When I announced to Mom and Dad that I was going to become a cellist, they both burst out laughing. They apologized about it later, claiming that the image of pint-size me with such a hulking instrument between my spindly legs had made them crack up. Once they’d realized I was serious, they immediately swallowed their giggles and put on supportive faces.
But their reaction still stung—in ways that I never told them about, and in ways that I’m not sure they would’ve understood even if I had. Dad sometimes joked that the hospital where I was born must have accidentally swapped babies because I look nothing like the rest of my family. They are all blond and fair and I’m like their negative image, brown hair and dark eyes. But as I got older, Dad’s hospital joke took on more meaning than I think he intended. Sometimes I did feel like I came from a different tribe. I was not like my outgoing, ironic dad or my tough-chick mom. And as if to seal the deal, instead of learning to play electric guitar, I’d gone and chosen the cello.
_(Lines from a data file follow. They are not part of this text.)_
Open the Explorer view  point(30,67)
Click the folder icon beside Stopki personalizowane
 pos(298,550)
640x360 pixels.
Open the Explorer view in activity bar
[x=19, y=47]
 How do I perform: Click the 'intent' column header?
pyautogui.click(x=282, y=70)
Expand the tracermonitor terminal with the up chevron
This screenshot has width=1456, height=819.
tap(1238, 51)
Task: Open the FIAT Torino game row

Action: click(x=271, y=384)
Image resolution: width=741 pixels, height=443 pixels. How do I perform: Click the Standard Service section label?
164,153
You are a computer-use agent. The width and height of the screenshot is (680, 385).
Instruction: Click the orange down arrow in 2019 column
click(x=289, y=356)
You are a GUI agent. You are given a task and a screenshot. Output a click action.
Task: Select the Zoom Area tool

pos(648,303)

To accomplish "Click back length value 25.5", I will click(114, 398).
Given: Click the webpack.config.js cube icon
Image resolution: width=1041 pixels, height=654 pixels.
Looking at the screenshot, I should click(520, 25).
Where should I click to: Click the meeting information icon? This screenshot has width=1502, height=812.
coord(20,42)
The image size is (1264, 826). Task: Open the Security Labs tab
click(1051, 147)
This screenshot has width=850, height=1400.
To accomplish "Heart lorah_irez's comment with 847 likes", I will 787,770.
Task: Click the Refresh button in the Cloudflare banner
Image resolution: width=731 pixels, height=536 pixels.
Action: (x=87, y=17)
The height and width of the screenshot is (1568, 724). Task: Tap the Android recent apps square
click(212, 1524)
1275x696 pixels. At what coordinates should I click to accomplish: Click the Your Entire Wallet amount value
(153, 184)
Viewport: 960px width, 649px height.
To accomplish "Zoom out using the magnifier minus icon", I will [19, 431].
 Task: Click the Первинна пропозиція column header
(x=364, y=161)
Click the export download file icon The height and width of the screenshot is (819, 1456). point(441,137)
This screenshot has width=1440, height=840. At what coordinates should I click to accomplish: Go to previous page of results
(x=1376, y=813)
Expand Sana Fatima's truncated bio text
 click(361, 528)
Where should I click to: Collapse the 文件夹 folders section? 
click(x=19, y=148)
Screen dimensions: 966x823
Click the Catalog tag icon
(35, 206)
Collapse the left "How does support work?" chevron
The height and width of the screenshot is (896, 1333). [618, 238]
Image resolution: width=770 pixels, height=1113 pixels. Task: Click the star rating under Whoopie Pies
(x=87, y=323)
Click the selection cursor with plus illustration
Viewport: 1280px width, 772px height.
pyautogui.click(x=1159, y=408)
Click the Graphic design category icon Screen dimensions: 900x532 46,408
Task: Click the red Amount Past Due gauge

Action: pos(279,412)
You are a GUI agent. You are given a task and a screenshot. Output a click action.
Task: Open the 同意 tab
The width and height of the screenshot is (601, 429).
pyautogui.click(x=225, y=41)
But in my family, playing music was still more important than the type of music you played, so when after a few months it became clear that my love for the cello was no passing crush, my parents rented me one so I could practice at home. Rusty scales and triads led to first attempts at “Twinkle, Twinkle, Little Star” that eventually gave way to basic études until I was playing Bach suites. My middle school didn’t have much of a music program, so Mom found me a private teacher, a college student who came over once a week. Over the years there was a revolving batch of students who taught me, and then, as my skills surpassed theirs, my student teachers played with me.